| 26 janeiro, 2024 - 15:33

Caixa da Pague Menos que usava descontos de clientes por preço errado recebe justa causa em Natal

 

A Primeira Turma do Tribunal Regional do Trabalho (TRT-RN) confirmou a demissão por justa causa aplicada à ex-caixa da farmácia Pague Menos por se beneficiar de descontos em produtos cujos preços foram divulgados erroneamente. De acordo com a empresa, esses descontos são dados apenas aos clientes quando os preços são divulgados ou colocados no produto

A Primeira Turma do Tribunal Regional do Trabalho (TRT-RN) confirmou a demissão por justa causa aplicada à ex-caixa da farmácia Pague Menos por se beneficiar de descontos em produtos cujos preços foram divulgados erroneamente.

De acordo com a empresa, esses descontos são dados apenas aos clientes quando os preços são divulgados ou colocados no produto com valor menor do que o real.

No caso o caixa, em conjunto com outros dois empregados, adquiriram os produtos com valores errados, se beneficiando dos descontos.

Em sua defesa, o ex-empregado não negou a utilização dos descontos, mas alegou a  ausência de conduta que caracterizasse a justa causa. De acordo com ele, não existem diretrizes claras da empresa acerca da aplicação dos descontos.

Alegou, ainda, a ausência de gradação da pena e sua proporcionalidade na aplicação da dispensa por justa causa.

Ilustrativa

No entanto, para a desembargadora Auxiliadora Rodrigues, redatora do processo no TRT-RN, é mais do que óbvio que a autorização e aplicação de descontos era excepcional e visava atender situações específicas.

No caso, a divergência de valores entre o que está no sistema e o que está nos encartes, o que  impõe à empresa a venda pelo preço divulgado, de acordo com o Código de Defesa do Consumidor.

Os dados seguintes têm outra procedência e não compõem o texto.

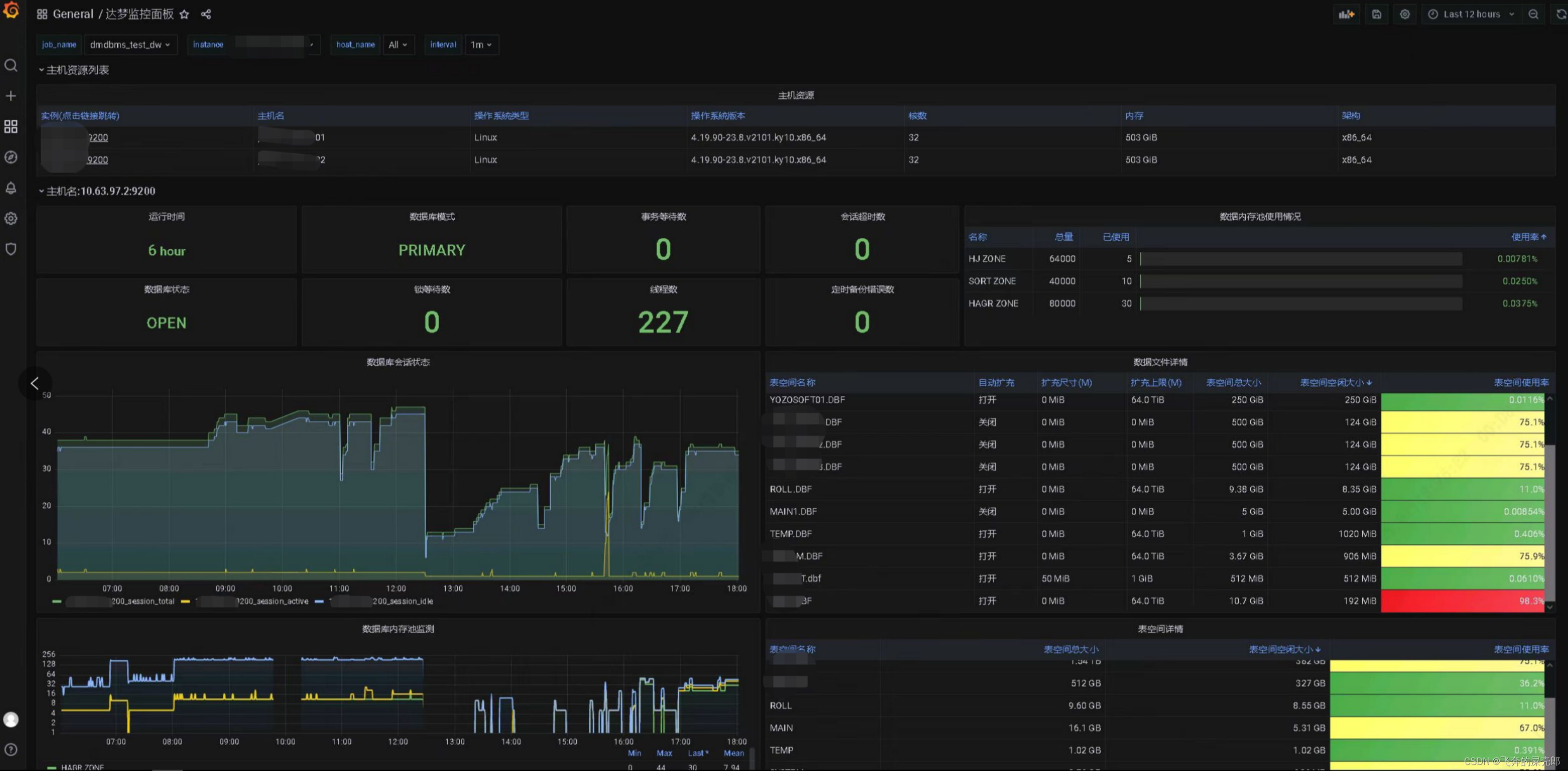Click the plus Create icon in sidebar
Image resolution: width=1568 pixels, height=771 pixels.
point(11,96)
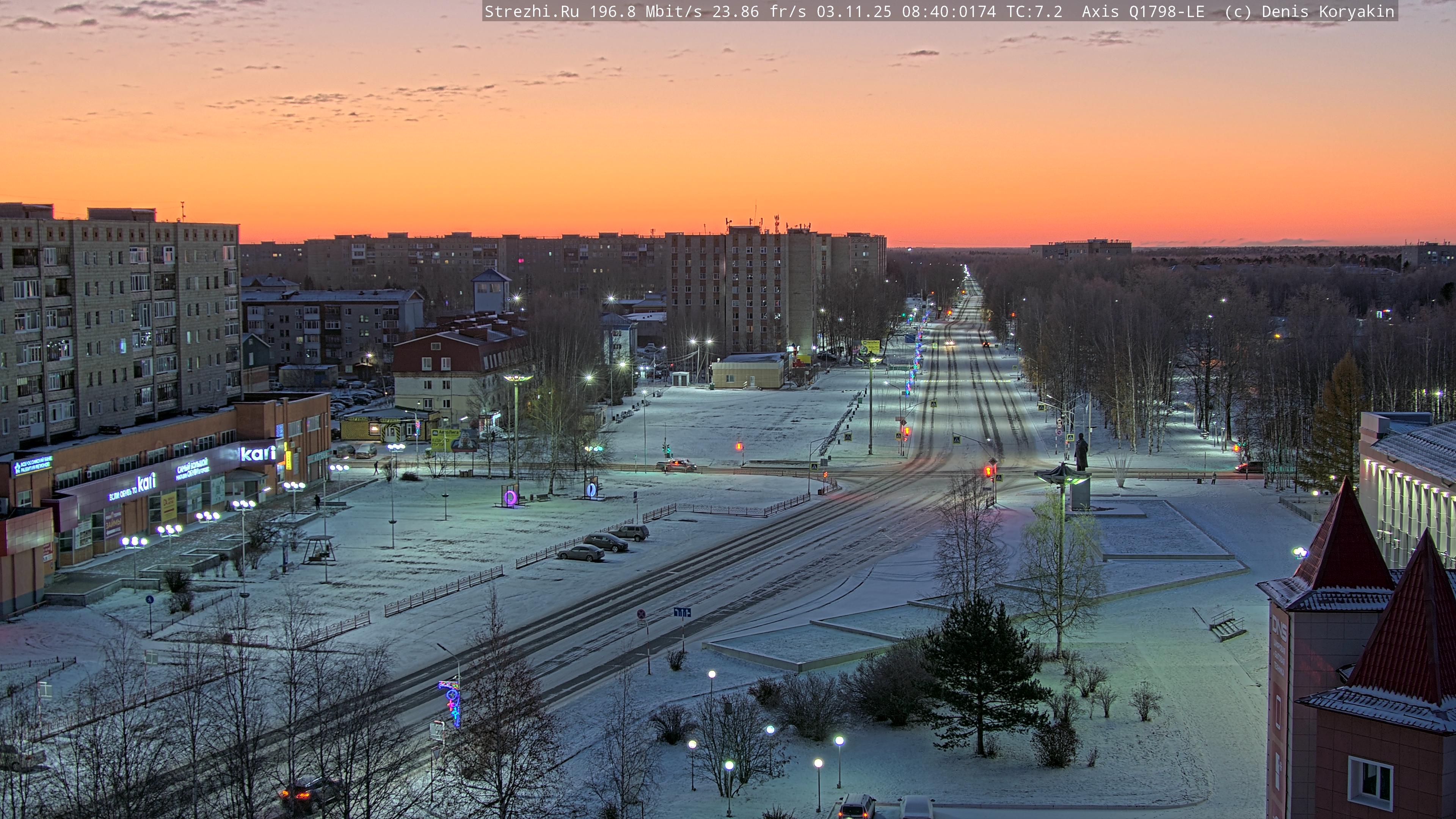Click the blue lane direction road sign
Viewport: 1456px width, 819px height.
point(682,612)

Para a desembargadora, “a concessão de descontos percentualmente elevados (da ordem de 40%), conforme foi detectado pela empresa em seus relatórios de auditoria, detinham justificação específica  (erro na precificação dos produtos ou no anúncio do encarte),”.

Assim, ao se utilizar de tais funcionalidades para uso próprio, “o caixa ultrapassou os limites da ética, independentemente da existência de norma proibitiva ou não da empresa”.

A decisão da Primeira Turma foi por maioria e manteve julgamento anterior da 11ª Vara.